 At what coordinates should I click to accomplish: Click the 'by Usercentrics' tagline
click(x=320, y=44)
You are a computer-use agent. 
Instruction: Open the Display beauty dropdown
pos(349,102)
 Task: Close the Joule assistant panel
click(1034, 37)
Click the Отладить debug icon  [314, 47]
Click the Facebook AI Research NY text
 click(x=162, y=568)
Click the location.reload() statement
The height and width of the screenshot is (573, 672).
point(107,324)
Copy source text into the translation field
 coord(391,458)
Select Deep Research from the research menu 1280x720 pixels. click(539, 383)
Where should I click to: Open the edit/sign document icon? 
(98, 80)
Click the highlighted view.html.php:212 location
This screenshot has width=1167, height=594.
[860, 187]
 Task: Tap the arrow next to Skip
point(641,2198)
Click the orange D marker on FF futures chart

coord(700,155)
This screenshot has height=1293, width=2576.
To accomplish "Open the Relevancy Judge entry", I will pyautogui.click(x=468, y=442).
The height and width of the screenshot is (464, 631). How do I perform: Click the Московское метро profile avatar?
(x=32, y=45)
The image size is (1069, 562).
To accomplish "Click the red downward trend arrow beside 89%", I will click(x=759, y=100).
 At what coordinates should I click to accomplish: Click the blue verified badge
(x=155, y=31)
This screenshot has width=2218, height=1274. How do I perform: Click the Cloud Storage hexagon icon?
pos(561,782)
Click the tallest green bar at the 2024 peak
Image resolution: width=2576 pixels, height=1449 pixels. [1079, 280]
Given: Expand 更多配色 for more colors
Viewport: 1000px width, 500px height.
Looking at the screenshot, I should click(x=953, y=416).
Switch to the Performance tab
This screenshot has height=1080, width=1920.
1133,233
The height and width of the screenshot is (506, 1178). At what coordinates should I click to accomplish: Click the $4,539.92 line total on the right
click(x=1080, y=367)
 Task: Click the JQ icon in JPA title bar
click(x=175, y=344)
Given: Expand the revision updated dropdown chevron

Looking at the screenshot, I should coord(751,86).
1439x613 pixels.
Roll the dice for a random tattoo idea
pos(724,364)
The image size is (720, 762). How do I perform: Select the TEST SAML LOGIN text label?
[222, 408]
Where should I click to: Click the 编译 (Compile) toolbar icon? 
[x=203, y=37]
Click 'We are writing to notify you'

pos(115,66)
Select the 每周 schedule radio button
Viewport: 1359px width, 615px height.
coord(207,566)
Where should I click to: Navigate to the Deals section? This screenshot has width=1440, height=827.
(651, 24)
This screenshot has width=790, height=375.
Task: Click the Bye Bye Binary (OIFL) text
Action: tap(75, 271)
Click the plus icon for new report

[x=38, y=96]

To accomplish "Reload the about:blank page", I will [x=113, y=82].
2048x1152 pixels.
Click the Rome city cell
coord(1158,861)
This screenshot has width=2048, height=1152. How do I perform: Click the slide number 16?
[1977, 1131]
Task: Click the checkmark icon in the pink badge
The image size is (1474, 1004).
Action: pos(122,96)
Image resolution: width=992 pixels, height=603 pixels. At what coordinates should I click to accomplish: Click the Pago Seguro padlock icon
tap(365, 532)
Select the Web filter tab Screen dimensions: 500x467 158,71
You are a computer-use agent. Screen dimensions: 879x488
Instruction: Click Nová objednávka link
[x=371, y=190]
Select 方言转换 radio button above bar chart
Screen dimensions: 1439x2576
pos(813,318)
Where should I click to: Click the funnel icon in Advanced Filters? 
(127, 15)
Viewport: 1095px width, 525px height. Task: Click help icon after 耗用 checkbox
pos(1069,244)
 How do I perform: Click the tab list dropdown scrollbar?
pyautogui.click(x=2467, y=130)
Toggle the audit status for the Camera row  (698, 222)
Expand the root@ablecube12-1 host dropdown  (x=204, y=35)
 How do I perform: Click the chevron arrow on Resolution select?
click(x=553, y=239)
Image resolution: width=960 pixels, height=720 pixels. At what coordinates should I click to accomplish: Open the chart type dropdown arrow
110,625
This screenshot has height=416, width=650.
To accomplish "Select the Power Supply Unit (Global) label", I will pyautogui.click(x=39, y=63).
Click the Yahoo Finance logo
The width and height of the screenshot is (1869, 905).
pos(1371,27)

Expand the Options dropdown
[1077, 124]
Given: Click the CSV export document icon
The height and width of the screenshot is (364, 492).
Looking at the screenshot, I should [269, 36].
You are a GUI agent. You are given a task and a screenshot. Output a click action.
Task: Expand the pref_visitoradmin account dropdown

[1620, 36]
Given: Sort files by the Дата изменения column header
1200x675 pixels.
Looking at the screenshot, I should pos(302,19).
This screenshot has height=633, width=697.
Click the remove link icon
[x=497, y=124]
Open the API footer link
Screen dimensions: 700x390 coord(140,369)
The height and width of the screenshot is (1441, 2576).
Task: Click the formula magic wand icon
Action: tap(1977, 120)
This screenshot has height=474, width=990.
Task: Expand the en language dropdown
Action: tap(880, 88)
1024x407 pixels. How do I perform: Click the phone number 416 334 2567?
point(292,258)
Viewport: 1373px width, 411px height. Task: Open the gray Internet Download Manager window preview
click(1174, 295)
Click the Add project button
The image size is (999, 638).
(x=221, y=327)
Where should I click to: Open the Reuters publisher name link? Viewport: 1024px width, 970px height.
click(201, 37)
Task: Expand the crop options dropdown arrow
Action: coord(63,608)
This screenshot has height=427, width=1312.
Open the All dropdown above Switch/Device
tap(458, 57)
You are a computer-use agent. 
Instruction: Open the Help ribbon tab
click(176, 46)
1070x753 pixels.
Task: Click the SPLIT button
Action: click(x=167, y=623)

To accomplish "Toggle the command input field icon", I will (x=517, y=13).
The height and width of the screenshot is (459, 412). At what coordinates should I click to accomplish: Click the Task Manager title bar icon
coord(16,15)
···
* _Given exercise_
Rewrite the listing above, switching "Performance" to "Memory" and leaving every other line unchanged.

* _Expected answer_
 At what coordinates should I click to accomplish: Click the 'by Usercentrics' tagline
click(x=320, y=44)
You are a computer-use agent. 
Instruction: Open the Display beauty dropdown
pos(349,102)
 Task: Close the Joule assistant panel
click(1034, 37)
Click the Отладить debug icon  [314, 47]
Click the Facebook AI Research NY text
 click(x=162, y=568)
Click the location.reload() statement
The height and width of the screenshot is (573, 672).
point(107,324)
Copy source text into the translation field
 coord(391,458)
Select Deep Research from the research menu 1280x720 pixels. click(539, 383)
Where should I click to: Open the edit/sign document icon? 
(98, 80)
Click the highlighted view.html.php:212 location
This screenshot has width=1167, height=594.
[860, 187]
 Task: Tap the arrow next to Skip
point(641,2198)
Click the orange D marker on FF futures chart

coord(700,155)
This screenshot has height=1293, width=2576.
To accomplish "Open the Relevancy Judge entry", I will pyautogui.click(x=468, y=442).
The height and width of the screenshot is (464, 631). How do I perform: Click the Московское метро profile avatar?
(x=32, y=45)
The image size is (1069, 562).
To accomplish "Click the red downward trend arrow beside 89%", I will click(x=759, y=100).
 At what coordinates should I click to accomplish: Click the blue verified badge
(x=155, y=31)
This screenshot has width=2218, height=1274. How do I perform: Click the Cloud Storage hexagon icon?
pos(561,782)
Click the tallest green bar at the 2024 peak
Image resolution: width=2576 pixels, height=1449 pixels. [1079, 280]
Given: Expand 更多配色 for more colors
Viewport: 1000px width, 500px height.
Looking at the screenshot, I should click(x=953, y=416).
Switch to the Memory tab
This screenshot has height=1080, width=1920.
1133,233
The height and width of the screenshot is (506, 1178). At what coordinates should I click to accomplish: Click the $4,539.92 line total on the right
click(x=1080, y=367)
 Task: Click the JQ icon in JPA title bar
click(x=175, y=344)
Given: Expand the revision updated dropdown chevron

Looking at the screenshot, I should coord(751,86).
1439x613 pixels.
Roll the dice for a random tattoo idea
pos(724,364)
The image size is (720, 762). How do I perform: Select the TEST SAML LOGIN text label?
[222, 408]
Where should I click to: Click the 编译 (Compile) toolbar icon? 
[x=203, y=37]
Click 'We are writing to notify you'

pos(115,66)
Select the 每周 schedule radio button
Viewport: 1359px width, 615px height.
coord(207,566)
Where should I click to: Navigate to the Deals section? This screenshot has width=1440, height=827.
(651, 24)
This screenshot has width=790, height=375.
Task: Click the Bye Bye Binary (OIFL) text
Action: tap(75, 271)
Click the plus icon for new report

[x=38, y=96]

To accomplish "Reload the about:blank page", I will [x=113, y=82].
2048x1152 pixels.
Click the Rome city cell
coord(1158,861)
This screenshot has width=2048, height=1152. How do I perform: Click the slide number 16?
[1977, 1131]
Task: Click the checkmark icon in the pink badge
The image size is (1474, 1004).
Action: pos(122,96)
Image resolution: width=992 pixels, height=603 pixels. At what coordinates should I click to accomplish: Click the Pago Seguro padlock icon
tap(365, 532)
Select the Web filter tab Screen dimensions: 500x467 158,71
You are a computer-use agent. Screen dimensions: 879x488
Instruction: Click Nová objednávka link
[x=371, y=190]
Select 方言转换 radio button above bar chart
Screen dimensions: 1439x2576
pos(813,318)
Where should I click to: Click the funnel icon in Advanced Filters? 
(127, 15)
Viewport: 1095px width, 525px height. Task: Click help icon after 耗用 checkbox
pos(1069,244)
 How do I perform: Click the tab list dropdown scrollbar?
pyautogui.click(x=2467, y=130)
Toggle the audit status for the Camera row  (698, 222)
Expand the root@ablecube12-1 host dropdown  (x=204, y=35)
 How do I perform: Click the chevron arrow on Resolution select?
click(x=553, y=239)
Image resolution: width=960 pixels, height=720 pixels. At what coordinates should I click to accomplish: Open the chart type dropdown arrow
110,625
This screenshot has height=416, width=650.
To accomplish "Select the Power Supply Unit (Global) label", I will pyautogui.click(x=39, y=63).
Click the Yahoo Finance logo
The width and height of the screenshot is (1869, 905).
pos(1371,27)

Expand the Options dropdown
[1077, 124]
Given: Click the CSV export document icon
The height and width of the screenshot is (364, 492).
Looking at the screenshot, I should [269, 36].
You are a GUI agent. You are given a task and a screenshot. Output a click action.
Task: Expand the pref_visitoradmin account dropdown

[1620, 36]
Given: Sort files by the Дата изменения column header
1200x675 pixels.
Looking at the screenshot, I should pos(302,19).
This screenshot has height=633, width=697.
Click the remove link icon
[x=497, y=124]
Open the API footer link
Screen dimensions: 700x390 coord(140,369)
The height and width of the screenshot is (1441, 2576).
Task: Click the formula magic wand icon
Action: tap(1977, 120)
This screenshot has height=474, width=990.
Task: Expand the en language dropdown
Action: tap(880, 88)
1024x407 pixels. How do I perform: Click the phone number 416 334 2567?
point(292,258)
Viewport: 1373px width, 411px height. Task: Open the gray Internet Download Manager window preview
click(1174, 295)
Click the Add project button
The image size is (999, 638).
(x=221, y=327)
Where should I click to: Open the Reuters publisher name link? Viewport: 1024px width, 970px height.
click(201, 37)
Task: Expand the crop options dropdown arrow
Action: coord(63,608)
This screenshot has height=427, width=1312.
Open the All dropdown above Switch/Device
tap(458, 57)
You are a computer-use agent. 
Instruction: Open the Help ribbon tab
click(176, 46)
1070x753 pixels.
Task: Click the SPLIT button
Action: click(x=167, y=623)

To accomplish "Toggle the command input field icon", I will (x=517, y=13).
The height and width of the screenshot is (459, 412). At what coordinates should I click to accomplish: Click the Task Manager title bar icon
coord(16,15)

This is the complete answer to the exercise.